That list is now online here.
Friday, July 16. An Adult Son. No Oysters At Pascal's Manale. Today is Jude's twenty-first birthday. The first thing I did this morning was to send him a two-page letter I composed late last night. I sent it by unsentimental e-mail--but his media of communication are all electronic. I did send the letter as an attachment, so he could print it out and save it. I still have a card my big sister Judy sent me on my twenty-first. "Now you are a man," she wrote in it. "Not a boy anymore." I'll say. I was already living on my own for two years. Jude's got me beat on that one, and almost all the other ones, too, as I told him in the letter. He's lived away from home almost five years now, and is moving up in his avidly-pursued career at an age when I didn't quite know what I wanted to do with myself.
I told him that this was the last time I would give him unsolicited advice on life. I sent him six articles of wisdom, reflecting as I did how much better off I'd be if I'd followed all of them myself. He seems to have most of it figured out. His career is blasting off. The only thing that has held him back was that he wasn't old enough to do some of things he needed to do. For example, he had a problem getting a bar to let his film crew shoot some scenes inside. The problem that he couldn't get in to talk to the manager, because he wasn't old enough.
Jude and his co-worker Steve talked about driving to Las Vegas today so he could enter adulthood in the time-honored manner. But Jude isn't really a drinker, other than an occasional glass of wine with dinner. A big deal about his first real drink strikes him as ridiculous. As it turned out, he and Steve were too busy filming to take the day off. That's my boy--man, I mean.
____________
● What this exercise asks:
1 > In the journal entry about Jude's twenty-first birthday, revise the stretch from "I told him that" through "wasn't old enough." so that "manager" reads "owner".
2 > Answer these from the journal entry about Jude's twenty-first birthday:
(a) How long has Jude lived away from home?
(b) How many articles of wisdom were in the letter sent to Jude?
(c) Why didn't Jude and Steve drive to Las Vegas?
3 > Carry the journal entry about Jude's twenty-first birthday on past its last sentence.
The material after this point isn't needed for anything here.

● Data provided:
____________
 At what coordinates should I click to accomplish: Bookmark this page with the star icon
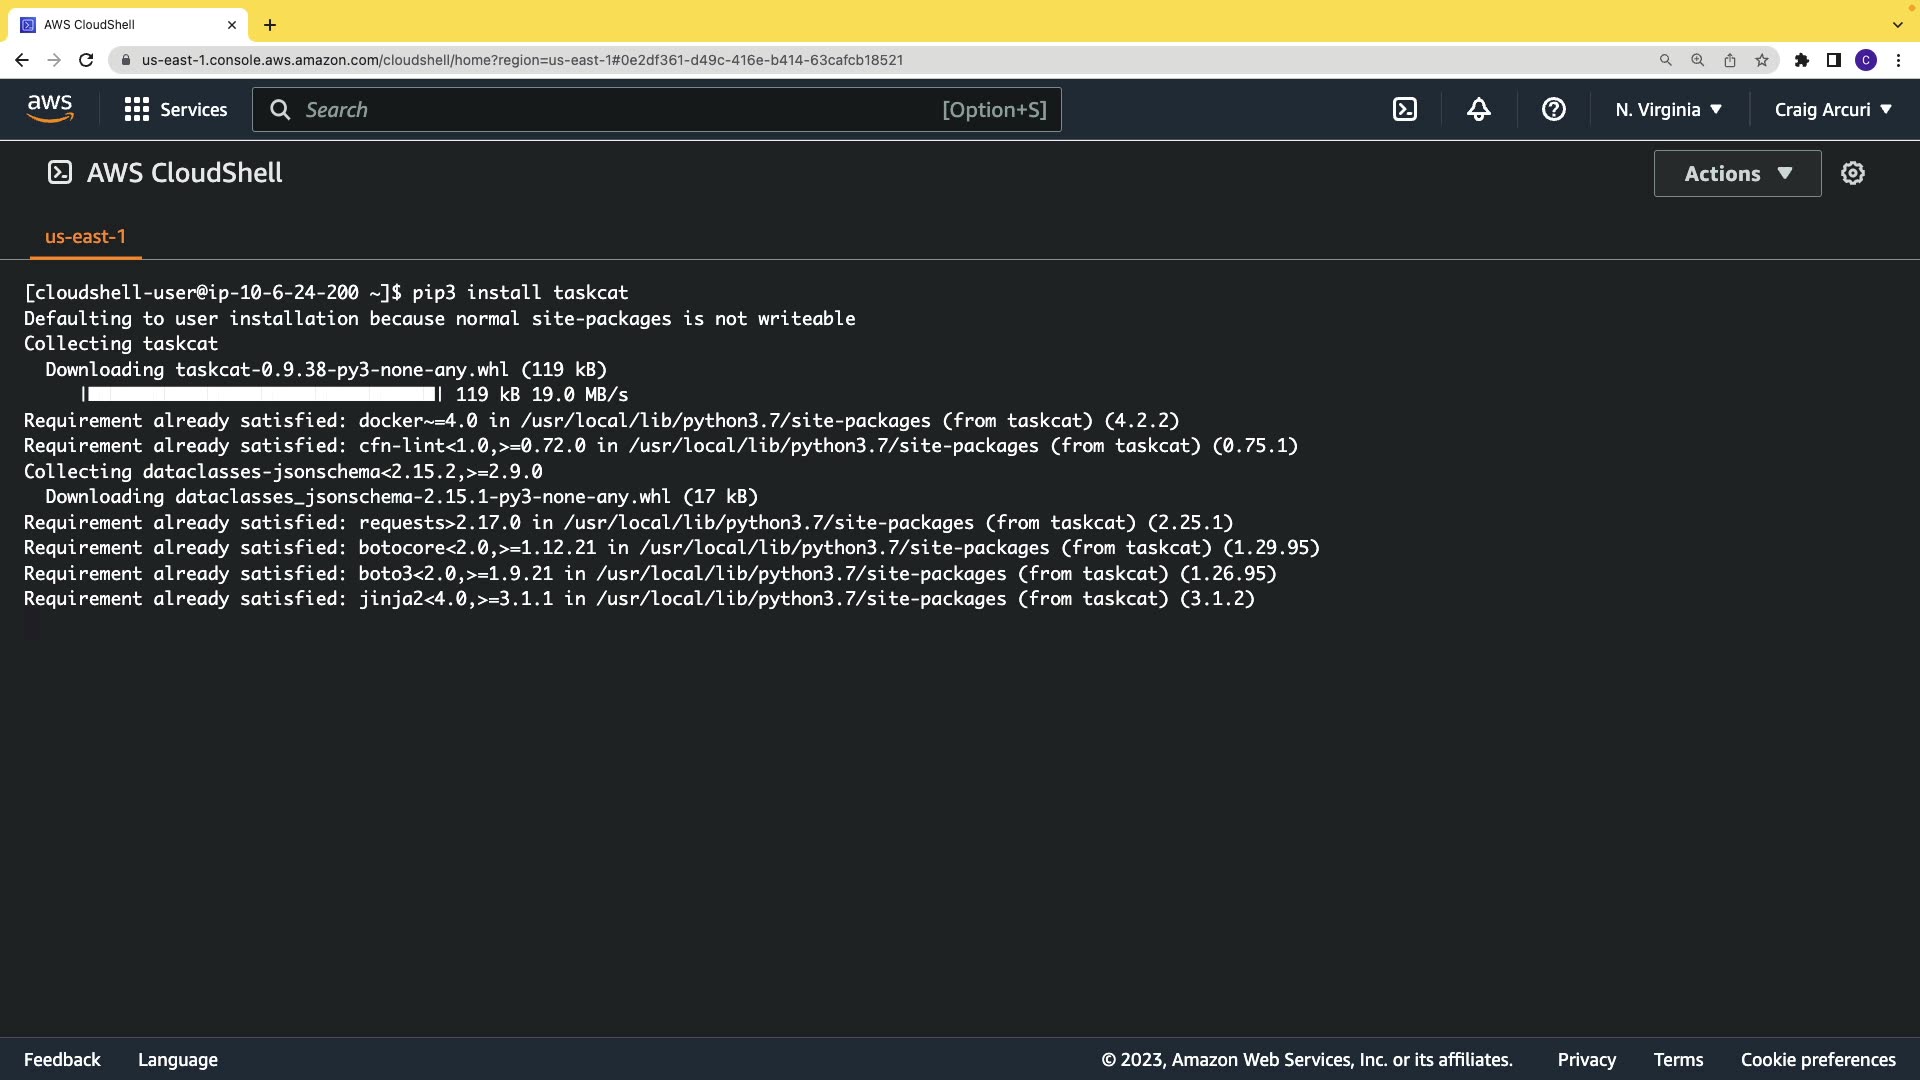(x=1762, y=60)
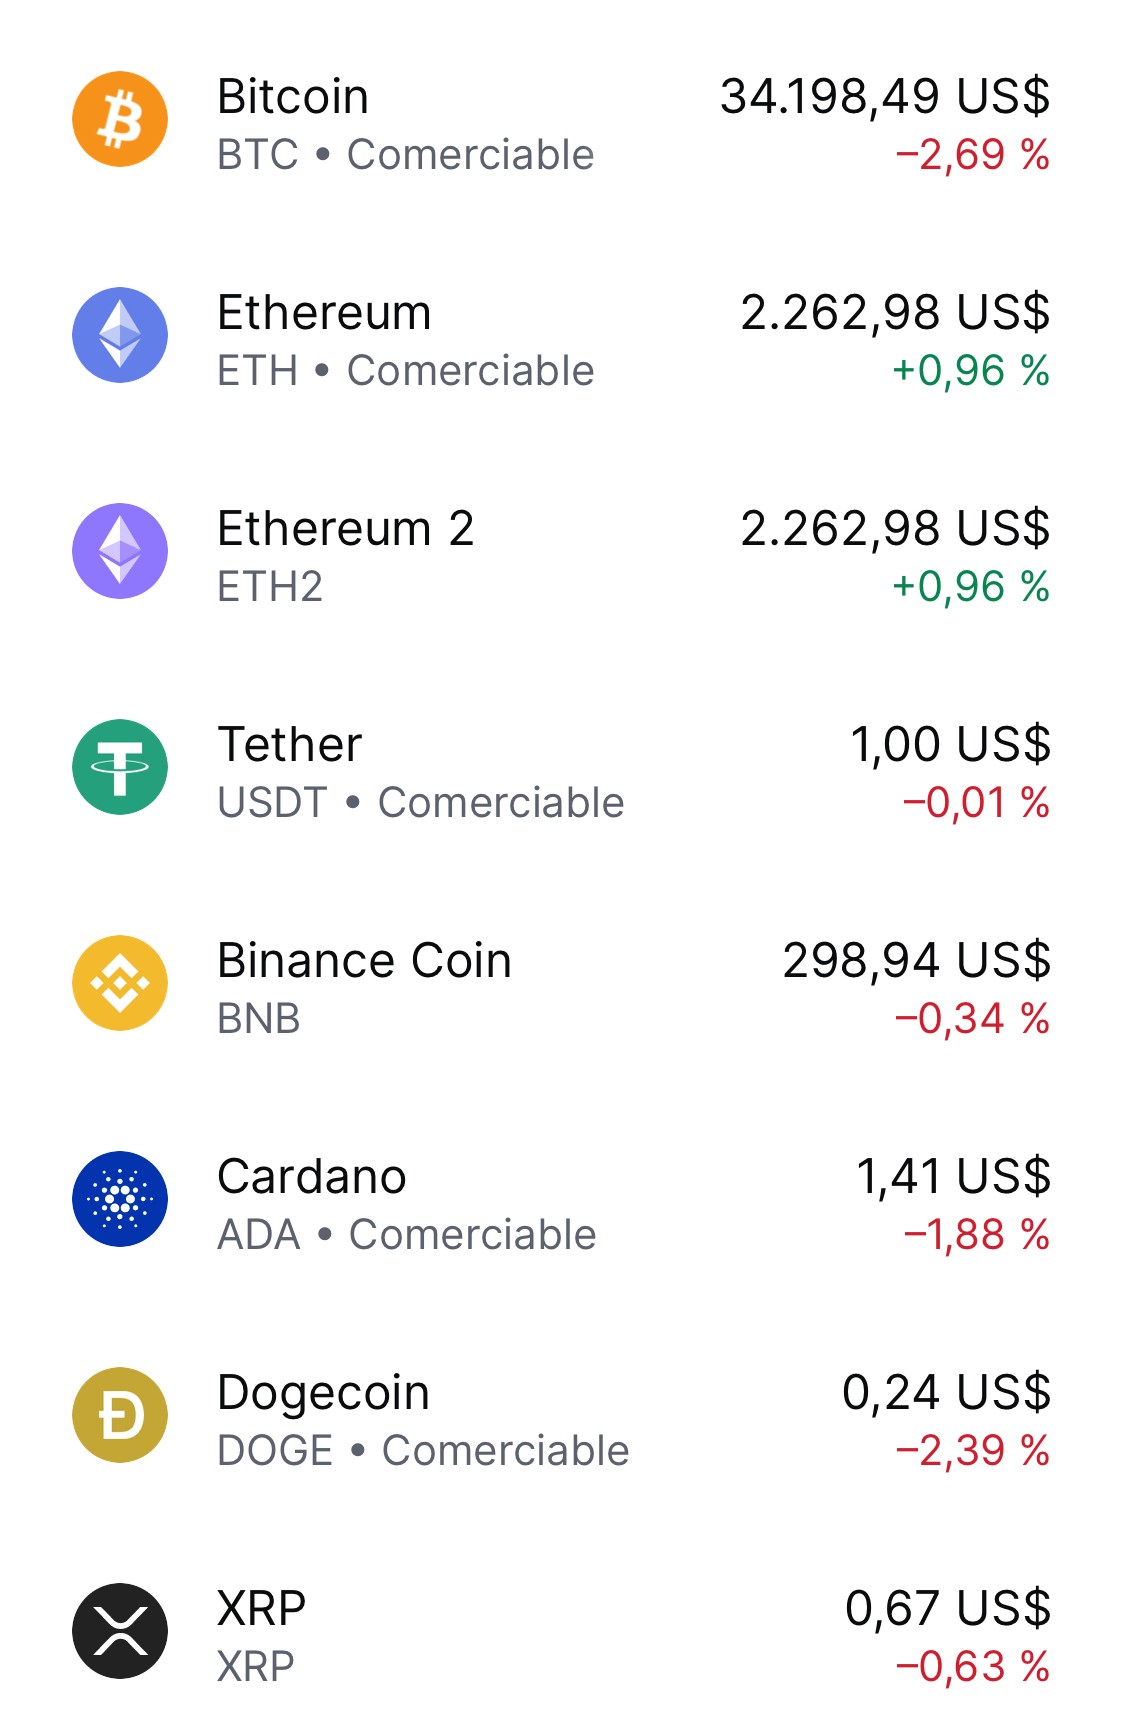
____________
● Results by task:
1 >
I told him that this was the last time I would give him unsolicited advice on life. I sent him six articles of wisdom, reflecting as I did how much better off I'd be if I'd followed all of them myself. He seems to have most of it figured out. His career is blasting off. The only thing that has held him back was that he wasn't old enough to do some of things he needed to do. For example, he had a problem getting a bar to let his film crew shoot some scenes inside. The problem that he couldn't get in to talk to the owner, because he wasn't old enough.

2 >
(a) Almost five years.
(b) Six.
(c) They were too busy filming to take the day off.

3 >
I've not dined at Pascal's Manale in a year or so, and it's been on my mind. They were reasonably busy, with a good-sized party going on in one of the main dining rooms. I was served by Eric, the husband of Linda, The Gourmet Aerobics Instructor--a regular caller to my radio show. He worked at Brennan's a long time, but said he needed a change of scenery.
No oysters, he told me. They got their last sacks over a week ago. Sandy DeFelice, one of the owners, told me that the beds owned by their usual suppliers were closed to fishing. This puts a major dent in their menu. As famous as Manale's barbecue shrimp are, the place has always cooked better oysters than almost anything.

I started with crabmeat-stuffed mushrooms. The management needs to look at this dish through the eyes of a customer. They were good and the price wasn't unfair, but the three mushrooms were small and served on a small plate, creating an ungenerous impression. It could have passed for an amuse-bouche.

Eric said the soft-shell crabs were nice. I charged him with bringing out a big one, with a puddle of meuniere sauce underneath and a substantial pile of jumbo lump crabmeat above. That worked for me, but I thought they should have had something else on the plate. A few brabants, or green beans, or asparagus. I ordered some potatoes au gratin, and that did the trick.
My taste for old restaurants gives a pass to some of them for certain things, just as the glitter of newness and hipness lets others see those restaurants get away with outrages. But some of these venerable eateries would benefit from having someone who understands the dynamics of old local institutions come in and kick ass once in awhile. Otherwise, they slip into old, comfortable habits that are not, let's say, optimized for customers. I know how easy it is to fall into that trap.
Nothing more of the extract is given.